We recreated the 8 quadrant grid that was originally constructed over this portion of the cemetery to organize the excavation efforts. We have started strategically dividing each of these quadrants into a series of deep test trenches. We create 2 parallel trenches running north-south that are 8m in length and 2 trenches that are parallel to each other running east-west that are 5m in length. Essentially we are diving each quadrant like a large tic-tac-toe board. We dig each trench to approximately 60cm in depth and then use a metal T-Probe to investigate beneath our trench floor. Additionally, we probe at angles down into the dirt that we did not dig to investigate whether or not anything is buried under the surface as well as probe the surface of the undisturbed areas. If we find something while digging our trenches or with the probe we stop to investigate whether it is the remnant of a burial that was already removed or whether it represents a burial not located by the methods applied in the 2013 field season. Our approach is slow, tedious and back breaking, but it has proven to be successful. Over the next few days the temperatures will be increasing, so we will be challenged by both the heat and our small team numbers. With three quadrants down that leaves five to go in our last two days in Falfurrias.
I’ve been fortunate to be part of Team UIndy for part of yesterday and for the full day today. I was part of the team for all of the first two digging seasons, but unfortunately wasn’t able to help for the full season this year. But because I was able to be with the team for the full day today, I figured I’d write today’s post.
Today the team started the main process of working on the first section we ever worked on here in Sacred Heart Burial Park, from 2013. This is an incredibly challenging task, because it involves moving more dirt than we’ve ever moved before, in a very small window of time. Essentially, we were tasked with developing a strategy that allowed a six-person team to completely check a plot of land that was originally searched by approximately 30 people back in 2013. We only had one gravemarker to show us where a grave could be, and we knew that we would encounter empty coffins from 2013 after we had already exhumed the individuals from inside, which could eat up our limited amount of time.
Our solution: we dug three trenches, each about a meter apart and about half a meter deep, that spanned a main portion of the plot of land and from which we will expand in the coming days. From the trenches, we could probe deeper with a T-probe to try and find coffins, and we could also probe at an angle into adjacent areas without having to dig. With this strategy, we can check all of the land with only doing about a third of the digging. And it worked.

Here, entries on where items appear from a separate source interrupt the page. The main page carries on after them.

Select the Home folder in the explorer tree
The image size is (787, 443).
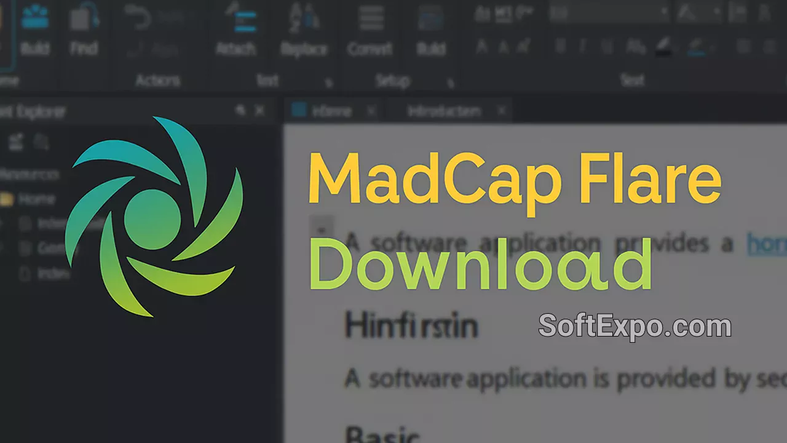(36, 199)
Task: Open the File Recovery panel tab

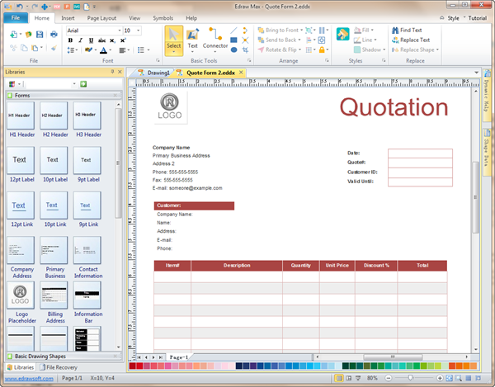Action: click(61, 366)
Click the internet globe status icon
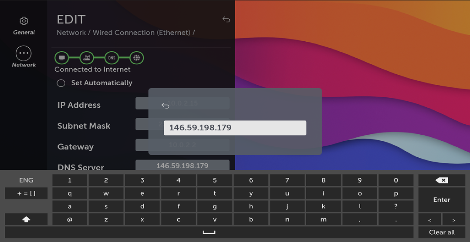Image resolution: width=470 pixels, height=242 pixels. click(137, 58)
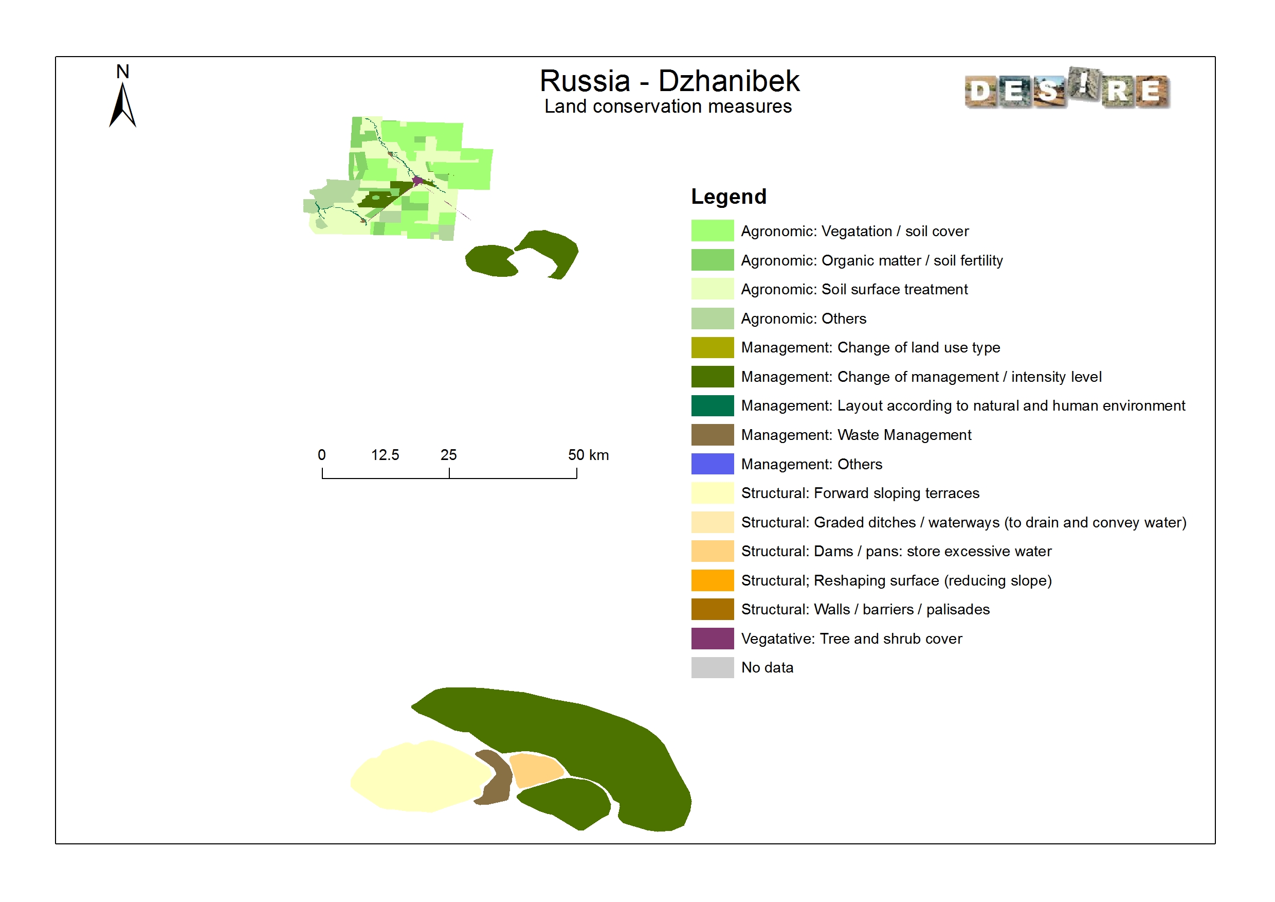Click the Management: Others blue swatch

click(x=712, y=464)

Today we recovered two individuals, one that was marked by the aforementioned gravemarker, and the other being someone that was missed in the 2013 exhumations. We also found a few empty coffins, but were able to analyze the situation, verify that there were no individuals inside, and continue along efficiently. I made the cliche remark to Justin today, “Work smarter, not harder”, and he replied, “I hate that phrase. Every time I hear it I think ‘How about you just do both?’ “. Today was that day: we worked smart, and hard.